**Exercise instructions:**
1 > According to the passage on itinerary planning and data gathering, what worst-case guarantee does the Christofides algorithm provide?
2 > Write the next few sentences of the passage on itinerary planning and data gathering, picking up right after its final sentence.

The Christofides algorithm is a TSP heuristic that, in the worst case, guarantees a solution at most 3/2 worse than the optimal one [35]. The heuristic used in our proposal has time complexity \(O(n^3)\). Thus, the complete itinerary is composed of two sets, \(\mathcal {N}_{tsp}\) with all source nodes needed and \(\mathcal {N}_{sp}\subseteq \mathcal {N}\) containing all intermediate nodes included by the Dijkstra algorithm. Note that \(\mathcal {N}_{tsp}\cap \mathcal {N}_{sp}=\emptyset \).

3.3 Opportunistic data gathering

After computing the itinerary, the gateway must decide on the payload, filling it with data obtained only from source nodes or with data from source and intermediate nodes. Hence, the main challenge is to manage the MA payload.

**Dataset extract:**
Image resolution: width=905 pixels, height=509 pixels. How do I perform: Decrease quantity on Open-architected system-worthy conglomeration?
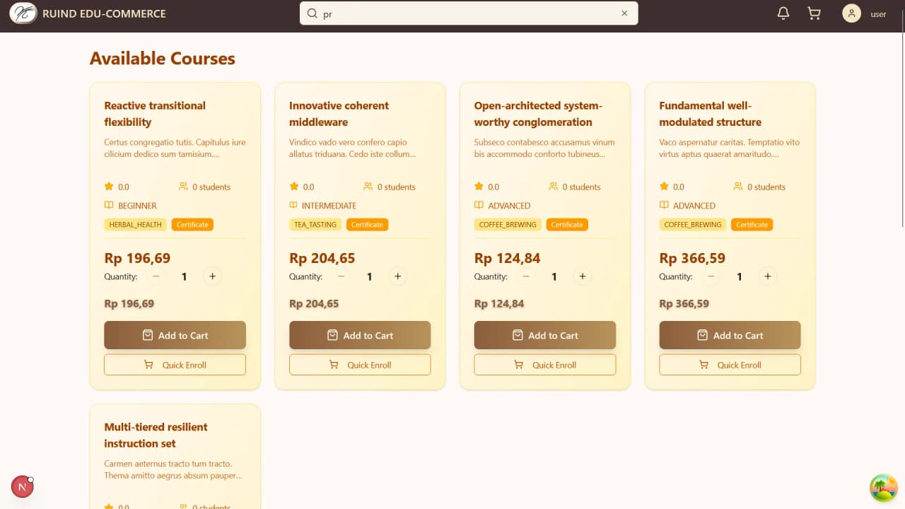526,276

**Task answers:**
1 > It guarantees a solution at most 3/2 worse than the optimal one.

2 >
The MA packet format is divided into four main parts: the MA ID, for unique identification of the mobile agent; the itinerary; the processing code, for data manipulation; and the payload, reserved for the data collected and possibly processed by the MA. The payload has a maximum size (P) in bytes and is further divided into two parts: a fixed size reserved for the data collected from source nodes (G) and a size (C) used to carry the data collected from intermediate nodes. The size of C depends on the number of intermediate nodes visited, the size of each collected data, and whether data aggregation is enabled. Even though C is variable, it is upper bounded by a maximum value determined by the gateway.

The fixed size G carries the guaranteed data from the source nodes, whereas the size C carries all sorts of data from intermediate nodes visited in the itinerary. Hence, we call this data collection opportunistic because it may be used to collect important data that was not requested at the current MA round but can be requested soon.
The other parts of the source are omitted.